**What is required:** Copy the passage about Queen Sonja Art Stable and the Royal Stables word for word, in full, before the material that follows it.

**Document extract:**
___

Queen Sonja Art Stable is located in the former Royal Stables. These buildings are part of the Palace that has not previously been open to the public.

The Royal Stables are worth a visit in their own right. Renovated for the opening of the Art Stable, the stables now appear as they did in their heyday - in the interwar years when King Haakon and Queen Maud kept their horses here.

Changing exhibitions are mounted in the Art Stable.

The Dream of Norway

From 10 October 2019 until 26 January 2020 the exhibition "The Dream of Norway. King Haakon and Queen Maud in the Royal Collections" was on show in Queen Sonja Art Stable. 

On 27 January the Art Stable closed for the mounting of a new exhibition. This exhibition will show works by Edvard Munch, but the opening has been postponed until further notice due to the corona situation.

We will provide more information as soon as possible.

 The coronation of King Haakon and Queen Maud in 1906. Photo: Peder O. Aune, the Royal Collections

The Royal Stables

The Royal Stables were built between 1845 and 1848 according to designs from Palace architect H.D.F. Linstow. King Haakon and Queen Maud expanded the facilities in 1911. British-born Queen Maud was an accomplished equestrian, and the stables were remodelled based on those at Buckingham Palace, the Royal Mews. The expanded stables provided a number of new functions, including an equestrian arena with a spectator gallery and bandstand, a shoeing forge and infirmary stalls. 

The coronation carriage returning to the Palace after a visit to the Storting, January 1932. The Royal Stables had room for 38 horses. Photographer: Carsten Sætren, The Royal Collections.

On Queen Maud’s initiative, a British stable master was hired. At one point, there was a staff of 13 grooms living in the accommodations above the centre stable building. The centre stable could house 38 horses as well as carriages, saddles and harnesses.

___

**Supplied information:**

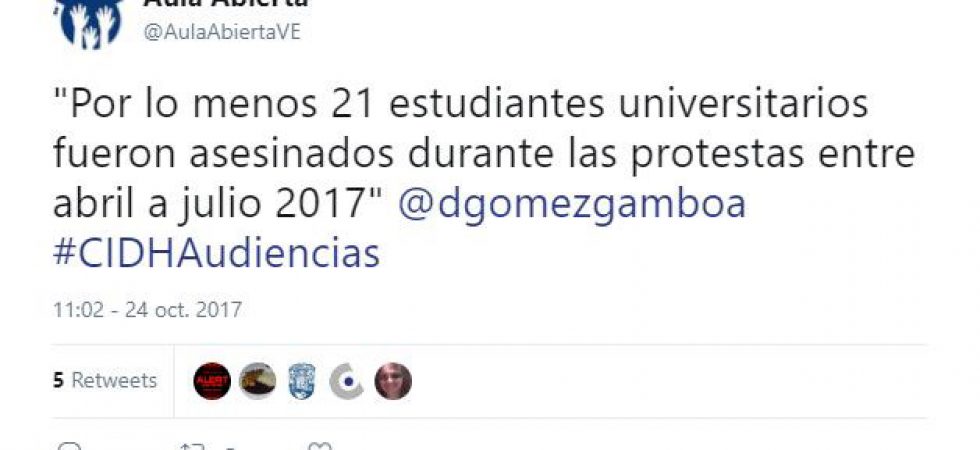Screen dimensions: 980x450
Task: Open the gray C-shaped logo retweeter avatar
Action: [347, 381]
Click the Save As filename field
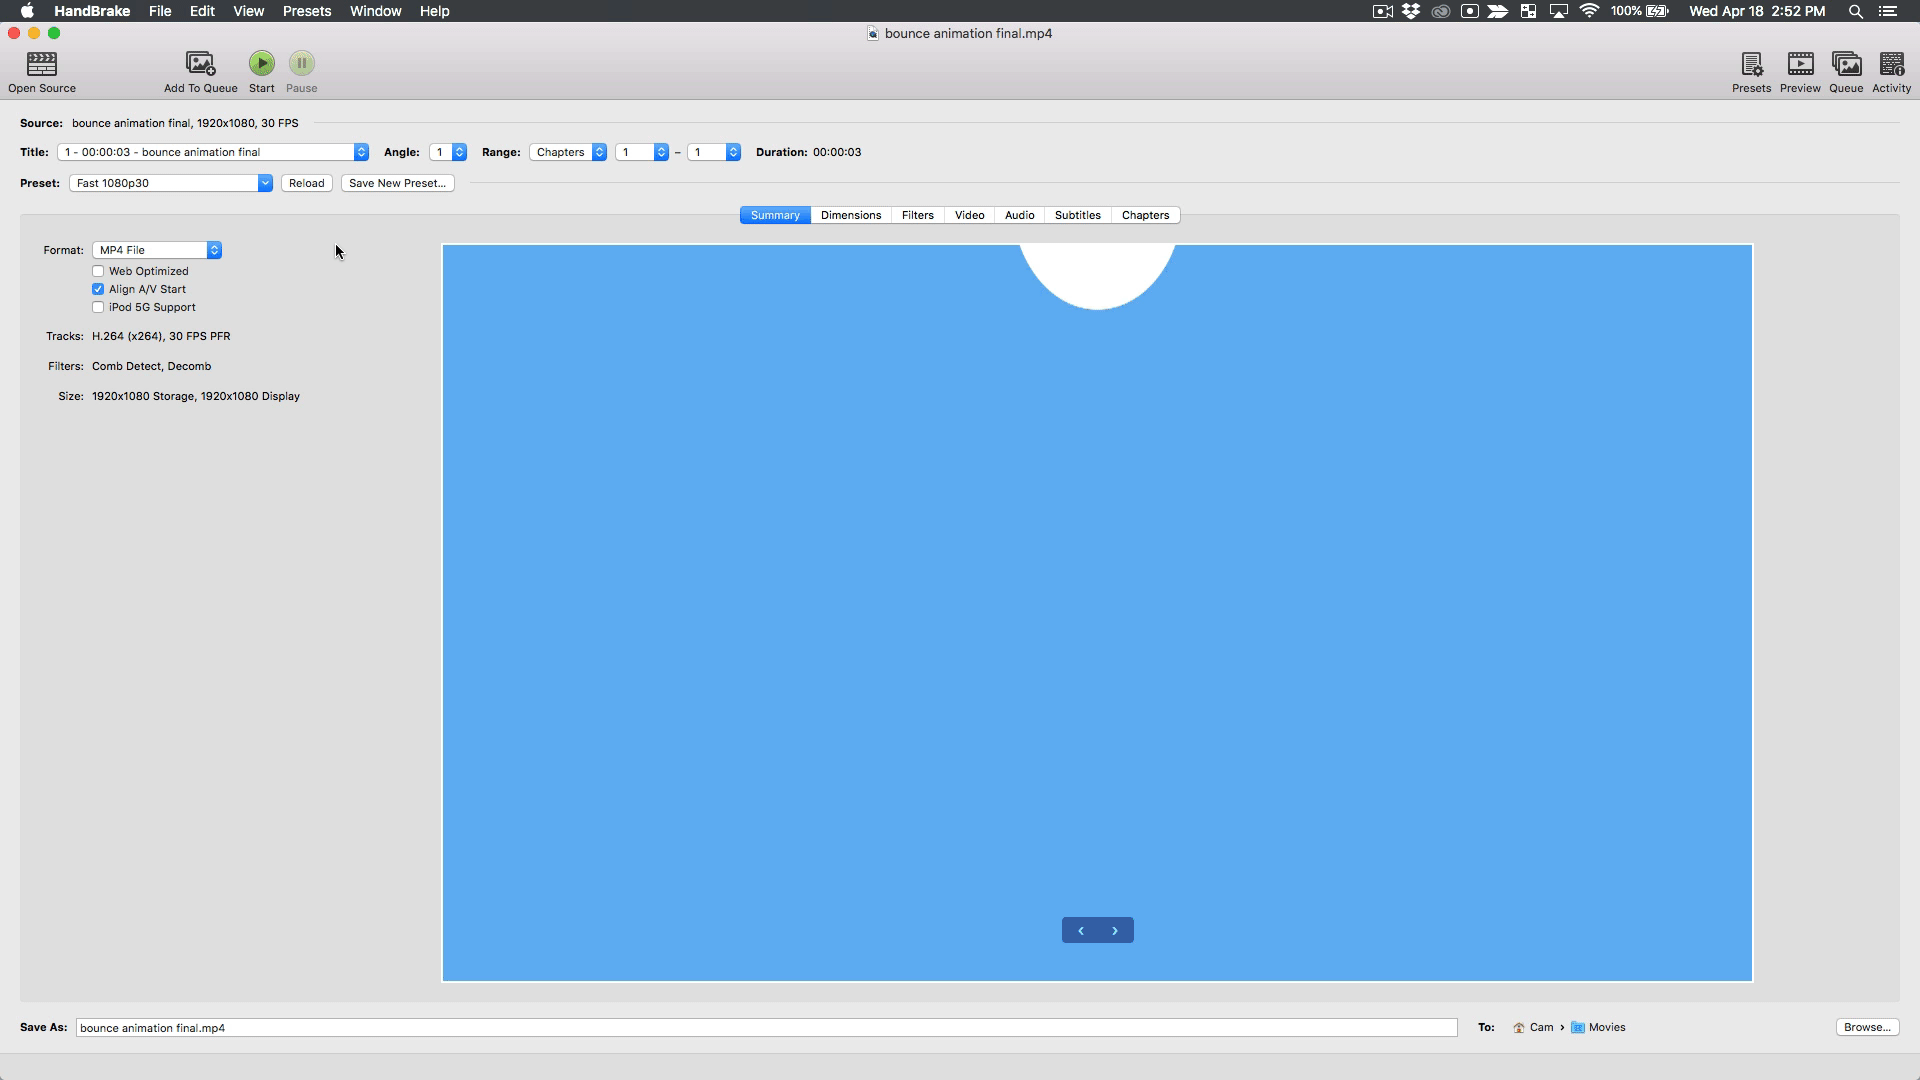1920x1080 pixels. point(765,1027)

___

**Task result:**
Queen Sonja Art Stable is located in the former Royal Stables. These buildings are part of the Palace that has not previously been open to the public.

The Royal Stables are worth a visit in their own right. Renovated for the opening of the Art Stable, the stables now appear as they did in their heyday - in the interwar years when King Haakon and Queen Maud kept their horses here.

Changing exhibitions are mounted in the Art Stable.

The Dream of Norway

From 10 October 2019 until 26 January 2020 the exhibition "The Dream of Norway. King Haakon and Queen Maud in the Royal Collections" was on show in Queen Sonja Art Stable. 

On 27 January the Art Stable closed for the mounting of a new exhibition. This exhibition will show works by Edvard Munch, but the opening has been postponed until further notice due to the corona situation.

We will provide more information as soon as possible.

 The coronation of King Haakon and Queen Maud in 1906. Photo: Peder O. Aune, the Royal Collections

The Royal Stables

The Royal Stables were built between 1845 and 1848 according to designs from Palace architect H.D.F. Linstow. King Haakon and Queen Maud expanded the facilities in 1911. British-born Queen Maud was an accomplished equestrian, and the stables were remodelled based on those at Buckingham Palace, the Royal Mews. The expanded stables provided a number of new functions, including an equestrian arena with a spectator gallery and bandstand, a shoeing forge and infirmary stalls. 

The coronation carriage returning to the Palace after a visit to the Storting, January 1932. The Royal Stables had room for 38 horses. Photographer: Carsten Sætren, The Royal Collections.

On Queen Maud’s initiative, a British stable master was hired. At one point, there was a staff of 13 grooms living in the accommodations above the centre stable building. The centre stable could house 38 horses as well as carriages, saddles and harnesses.